Exercise description:
Write out only the lines from the top of the listing below through the one with "Check the read:org scope", exactly as they stand, while keeping pictures out of the copy.
━━━━━━
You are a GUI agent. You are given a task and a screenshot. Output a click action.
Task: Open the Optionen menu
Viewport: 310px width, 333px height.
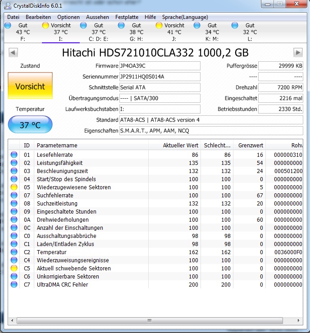click(68, 17)
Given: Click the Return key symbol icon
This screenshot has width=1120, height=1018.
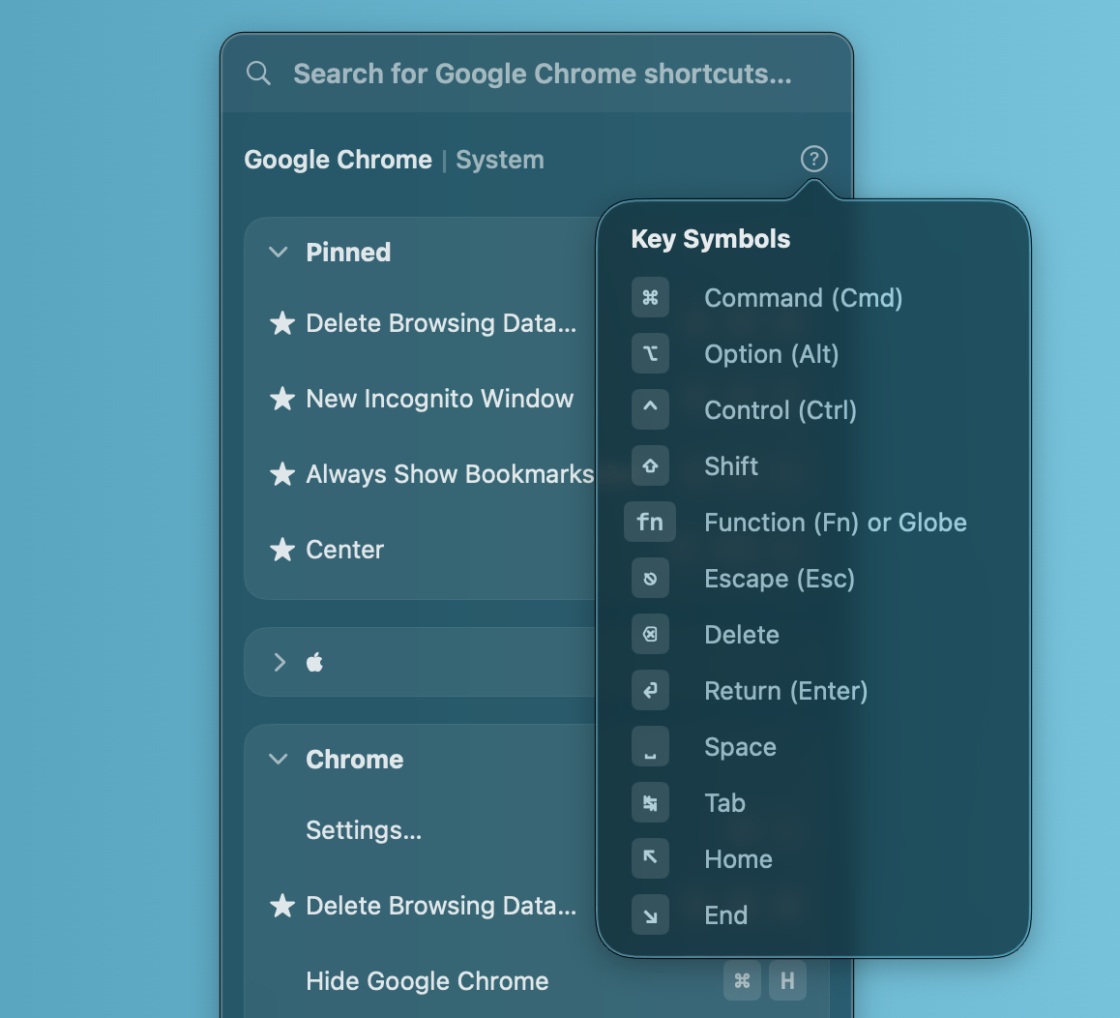Looking at the screenshot, I should [x=650, y=691].
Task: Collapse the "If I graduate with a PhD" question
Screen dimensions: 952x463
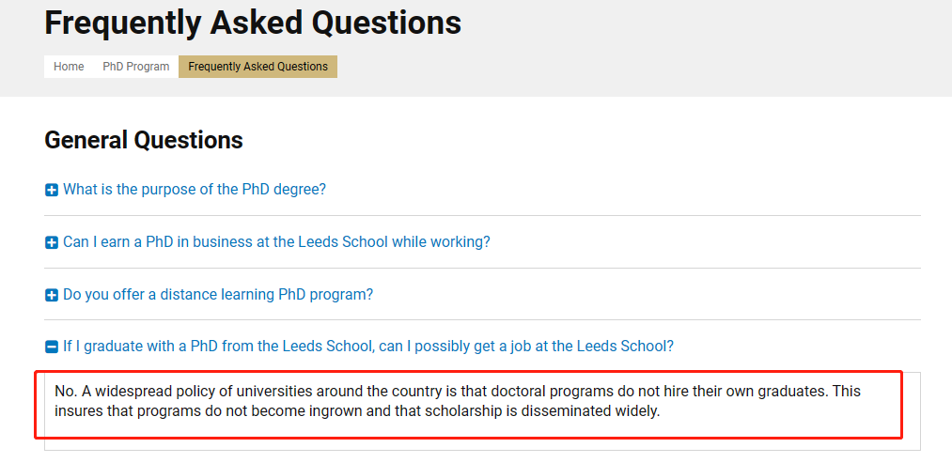Action: (368, 347)
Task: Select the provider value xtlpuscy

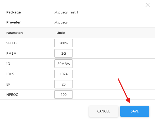Action: tap(61, 22)
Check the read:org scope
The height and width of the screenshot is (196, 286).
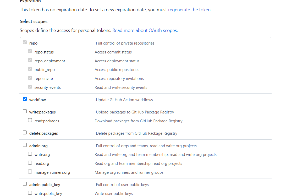pyautogui.click(x=30, y=162)
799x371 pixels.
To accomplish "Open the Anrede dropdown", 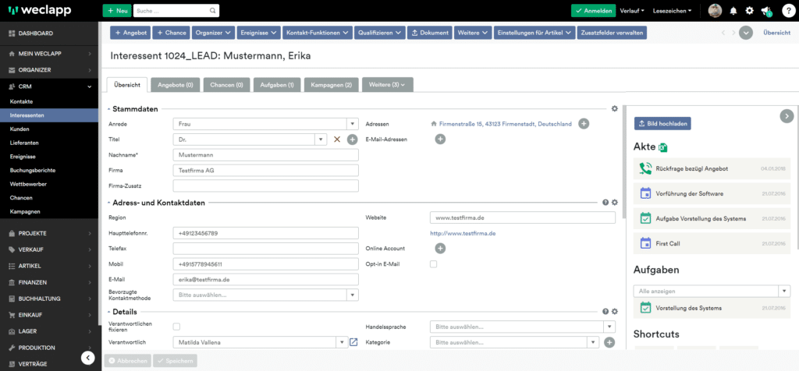I will point(352,124).
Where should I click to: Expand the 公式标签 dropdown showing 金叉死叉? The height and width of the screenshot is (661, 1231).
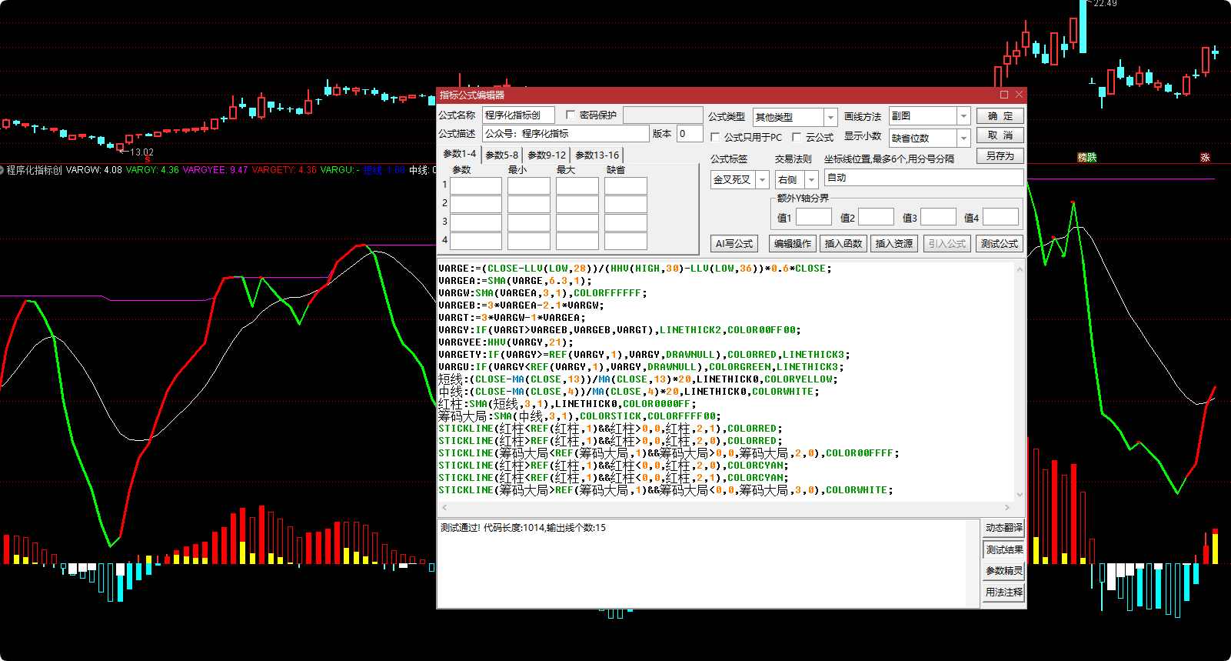762,179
━━━━━━
Output of the exercise:
You are a GUI agent. You are given a task and a screenshot. Output a click action.
Task: Open the Optionen menu
Viewport: 310px width, 333px height.
click(68, 17)
Given: Click the Return key symbol icon
This screenshot has width=1120, height=1018.
Looking at the screenshot, I should [x=650, y=691].
Task: Collapse the "If I graduate with a PhD" question
Screen dimensions: 952x463
Action: (368, 347)
Task: Select the provider value xtlpuscy

Action: tap(61, 22)
Check the read:org scope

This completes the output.